Overview

Effects of Sitagliptin on Postprandial Lipemia in Men With Type 2 Diabetes

Status:
Completed
Trial end date:
2009-04-01
Target enrollment:
0
Participant gender:
Male
Summary
Sitagliptin is a potent and selective inhibitor of dipeptidyl peptidase IV (DPP-4), and has been shown to reduce fasting and postprandial glucose levels in patients with type 2 diabetes mainly through incretin hormone-mediated improvements in islet function. Although clinical studies to date indicate that fasting lipid levels are minimally affected by DPP-4 inhibitor treatment, animal studies suggested that DPP-4 inhibition reduce intestinal triglyceride (TG) absorption and apolipoprotein production and increased chylomicron catabolism.
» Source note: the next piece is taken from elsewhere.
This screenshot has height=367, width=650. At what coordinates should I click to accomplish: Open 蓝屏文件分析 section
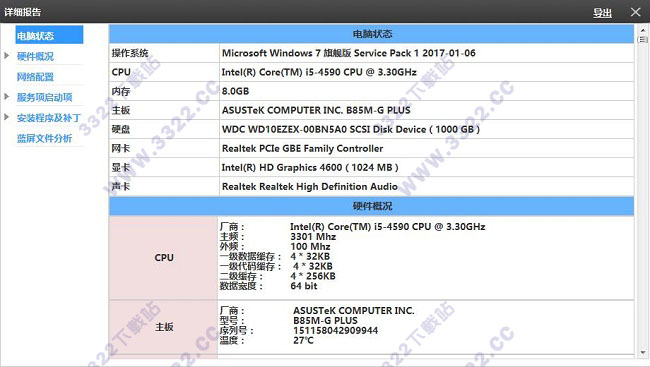pos(44,138)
Therefore, the present study was designed to examine the effects of sitagliptin on postprandial lipemia in patients with type 2 diabetes. A possible reduction in postprandial atherogenic triglyceride-rich lipoproteins (TRL) levels by sitagliptin would add to therapeutic utility of this DPP-4 inhibitor and suggest the potential to reduce cardiovascular risk in patients with type 2 diabetes.
Phase:
Phase 3
Accepts Healthy Volunteers?
No
Details
Lead Sponsor:
Laval University
Collaborator:
Merck Sharp & Dohme Corp.
Treatments:
Sitagliptin Phosphate
Criteria
Inclusion Criteria:

- Type 2 diabetes as defined by the American Diabetes Association;

- Non-smoker;

- Body mass index between 25.0 and 40.0 kg/m2;

- Baseline HbA1c between 6.5 and 8.5%;

- Baseline fasting plasma glucose < 15.0 mmol/L;

- Plasma triglyceride levels between 1.5 and 8.0 mmol/L (135 and 710 mg/dl) at week and
-4;

- Patients having received stable doses of metformin for at least 3 months before
randomization;

- Subjects must be willing to give written informed consent and able to adhere to dosing
schedule, visit schedule and phone follow-up assessment;

- Patients should be otherwise generally healthy, without elevations in hepatic
transaminases or abnormal renal function or coagulation;

- Patients having normal TSH at screening.

Exclusion Criteria:

- Patients with extreme dyslipidemias, such as familial hypercholesterolemia will be
excluded;

- Patients with type 1 diabetes, secondary form of diabetes or acute metabolic diabetic
complications will be excluded;

- Patients having received or being treated with insulin or a thiazolidinedione within
the past 6 months will be excluded;

- Subjects will be excluded if they have cardiovascular disease (CVD) (coronary heart
disease, cerebrovascular disease or peripheral arterial disease) or if they are taking
other medications known to affect lipoprotein metabolism (e.g. steroids, beta
blockers, thiazide diuretics, lipid lowering agents, significant alcohol intake etc.);

- Subjects who are in a situation or have any condition that, in the opinion of the
investigator, may interfere with optimal participation in the study;

- Individuals with a history of mental instability, drug or alcohol abuse or individuals
who have been treated or are being treated for severe psychiatric illness that, in the
opinion of the investigator, may interfere with optimal participation in the study;

- History of alcohol or drug abuse within the past 2 years. Patients must not take
alcohol during the study;

- Disorders of the hematologic, digestive, or central nervous systems, including
cerebrovascular disease and degenerative disease, that would limit study evaluation or
participation;

- Known impairment of renal function (serum creatinine levels > 1.7 mg/dL for men),
dysproteinemia, nephrotic syndrome, or other renal disease (24-hour urinary protein ≥3
± 1 g);

- Active or chronic hepatobiliary or hepatic disease. In addition, patients with AST or
ALT >2 x upper limit of the laboratory reference range will be excluded;

- Subjects with coagulopathy (prothrombin time [PT] or partial thromboplastin time [PTT]
at Visit 1 >1.5 times control;

- Patients who are known to have tested positive for human immunodeficiency virus (HIV);

- Patients who are currently enrolled in another clinical study;

- Patients who have used any investigational drug within 30 days of the first clinic
visit;

- Congestive heart failure NYHA Class III or IV. Uncontrolled cardiac arrhythmias within
3 months of study entry;

- Uncontrolled diabetes mellitus (HbA1c>8.5%) or other endocrine or metabolic disease
known to influence serum lipids or lipoproteins. Clinically euthyroid subjects on
replacement doses of thyroid hormone are eligible for enrollment.